O Nobel se abre durante o filme. Admite que a década em que se dedicou a lutar pela redução das emissões de poluentes foi uma “experiência dolorosa”, pois não conseguiu o que queria. “Houve momentos no passado em que me senti frustrado”, afirma. Mas também vislumbra a chegada da mudança. “Estamos no início de uma revolução sustentável que tem a mesma magnitude da revolução industrial e a velocidade da revolução digital. Agora estou menos vulnerável aos momentos de desespero.”

Um dos raros casos de sucesso narrados em Uma Verdade Inconveniente 2 é latino-americano. Trata-se do mercado de energia solar do Chile, que cresceu exponencialmente nos últimos anos. Gore mostra isso na tela com um gráfico de barras da sua palestra no ciclo Keynote, num aceno a um dos trechos mais célebres do primeiro filme. “Agora temos soluções ao alcance das mãos, e mais acessíveis. Estão sendo firmados no mundo contratos para a compra de painéis solares por menos de metade do que custa a eletricidade de carvão ou gás. Isso me convenceu de que era um bom momento para fazer a sequência”, diz.

Bonni Cohen e Jon Shenk, os diretores do documentário, narram em ritmo de thriller político as negociações de última hora durante a cúpula climática de Paris, em dezembro de 2015. As câmeras mostram os esforços de Gore nos bastidores para conseguir que a Índia freasse seu plano de construir 400 novas usinas termoelétricas a carvão, que seriam suficientes para reverter todos os esforços já feitos contra a mudança climática até agora. O político acaba conseguindo esse objetivo. Mas logo o aparente final feliz obtido no Acordo de Paris encontraria um grande obstáculo: Donald Trump.

“Estamos no início de uma revolução sustentável que tem a magnitude da revolução industrial e a velocidade da revolução digital.” AL GORE, ex-vice-presidente dos EUA

Gore confessa que ficou muito preocupado quando Trump informou que os Estados Unidos se desvinculariam do acordo mundial assinado por 195 nações. “Sentia que outros países podiam usar isso como desculpa para sair. Mas não aconteceu, com exceção da Síria. No meu país, os Estados maiores, como Califórnia, Nova York e muitos outros, se mantêm dentro do tratado. Agora está claro que os Estados Unidos não só conseguirão manter seu compromisso dentro do tratado como também irão superar suas metas”, afirma o Nobel, recordando que a data fatal para que os Estados Unidos se retirem do Acordo é 4 de novembro de 2020, um dia depois das próximas eleições presidenciais. “Continuaremos no Acordo de Paris e obteremos nosso compromisso. Trump está isolando a si mesmo, não aos Estados Unidos”, diz Al Gore.

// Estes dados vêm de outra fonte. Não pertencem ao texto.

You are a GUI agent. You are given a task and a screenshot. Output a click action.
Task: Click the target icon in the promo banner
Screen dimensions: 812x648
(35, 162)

Para Gore, aproxima-se um “ponto de inflexão política”. “Uma vez que isso acontecer, será difícil para os políticos continuarem servindo aos interesses dos grandes poluentes e enganando os eleitores. Todas as grandes revoluções – a dos direitos civis, a abolição da escravidão, a dos direitos das mulheres e as minorias – sempre foram conduzidas pelas exigências dos cidadãos de escolherem o correto sobre o incorreto”.

O democrata faz uma referência a muitos dos integrantes da Administração Trump que representam interesses das grandes corporações. Um deles, Rex Tillerson, o secretário de Estado, foi executivo da petroleira ExxonMobil. “O único remédio para esse mal é que cada vez mais cidadãos digam aos seus políticos que sabem de onde veio o dinheiro que os financiou e que os estão vigiando”, afirma Gore.